Background: The role of metabolic biomarkers in the pathogenesis of benign prostatic hyperplasia (BPH) remains unclear. This study aimed to assess the association between nuclear magnetic resonance (NMR)-based metabolomics and BPH risk and explore the utility of integrating metabolites into risk prediction models. Materials and methods: This study analyzed 78 724 participants with complete NMR-based plasma metabolomics data from the UK Biobank. Cox proportional hazards (CPH) models were used to analyze the association between 143 metabolites and BPH risk. Elastic Net (ENet) regularization and stepwise regression were applied to select key metabolites and reduce dimensionality. An eXtreme Gradient Boosting (XGBoost) model was constructed for risk prediction, with SHapley Additive exPlanations values determining feature importance. Results: Over a median follow-up of 13.6 years, 7668 participants developed BPH. CPH models identified 46 metabolites significantly associated with time-to-BPH incidence.
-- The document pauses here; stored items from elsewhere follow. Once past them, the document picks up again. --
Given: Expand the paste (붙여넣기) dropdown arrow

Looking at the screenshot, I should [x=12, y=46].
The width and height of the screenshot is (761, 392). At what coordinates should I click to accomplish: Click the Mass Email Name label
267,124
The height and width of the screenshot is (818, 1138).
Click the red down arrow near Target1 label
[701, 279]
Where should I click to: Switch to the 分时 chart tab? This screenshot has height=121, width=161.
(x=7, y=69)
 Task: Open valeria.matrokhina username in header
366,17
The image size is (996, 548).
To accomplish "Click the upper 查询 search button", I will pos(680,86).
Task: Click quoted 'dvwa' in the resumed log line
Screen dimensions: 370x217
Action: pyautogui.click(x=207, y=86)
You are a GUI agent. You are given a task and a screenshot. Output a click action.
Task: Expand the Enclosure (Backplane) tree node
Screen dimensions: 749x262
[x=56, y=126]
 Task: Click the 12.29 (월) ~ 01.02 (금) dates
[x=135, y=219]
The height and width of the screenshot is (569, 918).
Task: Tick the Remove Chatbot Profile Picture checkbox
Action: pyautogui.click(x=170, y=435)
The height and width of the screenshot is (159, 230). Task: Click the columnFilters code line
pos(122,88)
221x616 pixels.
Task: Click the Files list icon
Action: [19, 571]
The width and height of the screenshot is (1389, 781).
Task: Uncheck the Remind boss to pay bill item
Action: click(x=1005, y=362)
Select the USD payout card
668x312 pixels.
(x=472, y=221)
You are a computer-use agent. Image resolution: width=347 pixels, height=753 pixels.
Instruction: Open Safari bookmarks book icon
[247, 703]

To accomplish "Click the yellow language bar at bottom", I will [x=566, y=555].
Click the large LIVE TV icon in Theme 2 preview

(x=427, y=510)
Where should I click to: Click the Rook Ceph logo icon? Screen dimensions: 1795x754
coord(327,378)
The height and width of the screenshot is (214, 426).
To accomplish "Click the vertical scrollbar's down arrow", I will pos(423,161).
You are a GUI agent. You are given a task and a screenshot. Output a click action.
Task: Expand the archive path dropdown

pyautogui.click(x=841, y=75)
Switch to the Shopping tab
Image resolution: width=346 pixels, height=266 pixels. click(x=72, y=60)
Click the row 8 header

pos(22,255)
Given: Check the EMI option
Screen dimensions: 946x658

ENet regularization further refined these to nine key metabolites. The integration of metabolites with established risk factors – including age, testosterone, waist-to-hip ratio, dietary score, diabetes, and hypertension – modestly improved prediction accuracy (concordance index: 0.688 vs. 0.685; net reclassification improvement: 0.081; integrated discrimination improvement: 0.003). Conclusions: These findings highlight the associations between circulating metabolites and the hazard of BPH, supporting the potential of NMR-based metabolomics to enhance risk prediction and inform clinical management strategies.